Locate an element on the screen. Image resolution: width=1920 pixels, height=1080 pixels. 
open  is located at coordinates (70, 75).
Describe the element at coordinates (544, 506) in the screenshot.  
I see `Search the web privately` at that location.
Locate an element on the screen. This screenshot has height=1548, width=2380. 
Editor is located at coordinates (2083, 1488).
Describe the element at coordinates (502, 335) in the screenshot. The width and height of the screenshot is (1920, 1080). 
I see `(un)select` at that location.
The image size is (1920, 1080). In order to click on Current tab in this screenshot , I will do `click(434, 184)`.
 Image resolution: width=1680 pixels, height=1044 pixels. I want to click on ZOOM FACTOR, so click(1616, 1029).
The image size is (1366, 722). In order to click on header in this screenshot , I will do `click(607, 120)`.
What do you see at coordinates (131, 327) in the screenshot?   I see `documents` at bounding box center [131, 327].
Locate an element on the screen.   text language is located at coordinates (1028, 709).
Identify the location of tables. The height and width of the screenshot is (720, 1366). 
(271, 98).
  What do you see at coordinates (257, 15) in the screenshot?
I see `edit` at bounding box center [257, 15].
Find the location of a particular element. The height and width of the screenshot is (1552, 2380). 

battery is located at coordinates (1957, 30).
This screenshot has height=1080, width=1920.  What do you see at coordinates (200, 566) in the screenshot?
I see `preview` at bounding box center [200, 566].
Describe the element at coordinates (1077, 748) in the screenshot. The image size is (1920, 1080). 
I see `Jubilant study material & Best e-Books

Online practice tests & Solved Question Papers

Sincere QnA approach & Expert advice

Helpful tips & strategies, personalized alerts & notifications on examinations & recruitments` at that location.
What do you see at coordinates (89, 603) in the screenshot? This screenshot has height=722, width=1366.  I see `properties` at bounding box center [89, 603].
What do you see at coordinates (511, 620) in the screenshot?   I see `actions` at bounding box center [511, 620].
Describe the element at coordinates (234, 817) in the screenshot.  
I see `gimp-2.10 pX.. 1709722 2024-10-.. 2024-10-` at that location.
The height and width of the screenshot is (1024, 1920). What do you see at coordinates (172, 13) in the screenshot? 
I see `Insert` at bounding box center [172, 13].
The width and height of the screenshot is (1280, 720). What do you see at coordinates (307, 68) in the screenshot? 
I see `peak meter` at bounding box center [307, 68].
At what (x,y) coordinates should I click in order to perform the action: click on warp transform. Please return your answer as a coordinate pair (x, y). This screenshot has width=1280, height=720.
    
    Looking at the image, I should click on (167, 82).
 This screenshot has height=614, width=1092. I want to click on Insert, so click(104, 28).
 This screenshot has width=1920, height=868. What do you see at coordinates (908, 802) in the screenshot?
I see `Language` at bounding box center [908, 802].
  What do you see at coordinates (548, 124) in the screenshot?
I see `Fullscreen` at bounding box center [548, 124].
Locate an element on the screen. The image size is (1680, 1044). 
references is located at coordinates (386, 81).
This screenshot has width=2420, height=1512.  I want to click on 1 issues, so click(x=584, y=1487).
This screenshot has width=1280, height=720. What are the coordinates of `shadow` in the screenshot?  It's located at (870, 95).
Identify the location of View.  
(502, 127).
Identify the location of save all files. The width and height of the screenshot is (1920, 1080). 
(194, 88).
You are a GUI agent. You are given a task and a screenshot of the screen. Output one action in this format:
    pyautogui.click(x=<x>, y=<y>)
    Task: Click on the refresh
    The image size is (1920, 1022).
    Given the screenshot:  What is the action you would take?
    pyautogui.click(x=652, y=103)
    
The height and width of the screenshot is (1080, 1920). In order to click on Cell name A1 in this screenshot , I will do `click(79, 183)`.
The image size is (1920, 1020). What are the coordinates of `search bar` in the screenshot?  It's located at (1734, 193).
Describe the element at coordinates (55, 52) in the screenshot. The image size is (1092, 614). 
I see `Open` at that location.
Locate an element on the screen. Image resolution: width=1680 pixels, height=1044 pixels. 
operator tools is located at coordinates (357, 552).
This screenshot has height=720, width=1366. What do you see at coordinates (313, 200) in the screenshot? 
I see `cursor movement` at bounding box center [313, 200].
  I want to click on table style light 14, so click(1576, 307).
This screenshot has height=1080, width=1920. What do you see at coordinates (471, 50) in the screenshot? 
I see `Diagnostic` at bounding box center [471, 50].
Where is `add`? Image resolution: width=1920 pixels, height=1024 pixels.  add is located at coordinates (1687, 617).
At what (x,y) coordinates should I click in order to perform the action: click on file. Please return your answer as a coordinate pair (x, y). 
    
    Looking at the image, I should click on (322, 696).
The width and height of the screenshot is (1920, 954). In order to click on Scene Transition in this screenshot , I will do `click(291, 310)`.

- [Task to complete]: Pull out each of the lines above that contains the word "center".

- [Full output]:
What do you see at coordinates (131, 327) in the screenshot?   I see `documents` at bounding box center [131, 327].
I see `edit` at bounding box center [257, 15].
I see `preview` at bounding box center [200, 566].
What do you see at coordinates (89, 603) in the screenshot? This screenshot has height=722, width=1366.  I see `properties` at bounding box center [89, 603].
What do you see at coordinates (511, 620) in the screenshot?   I see `actions` at bounding box center [511, 620].
I see `Insert` at bounding box center [172, 13].
I see `peak meter` at bounding box center [307, 68].
I see `Language` at bounding box center [908, 802].
I see `Fullscreen` at bounding box center [548, 124].
I see `cursor movement` at bounding box center [313, 200].
I see `Diagnostic` at bounding box center [471, 50].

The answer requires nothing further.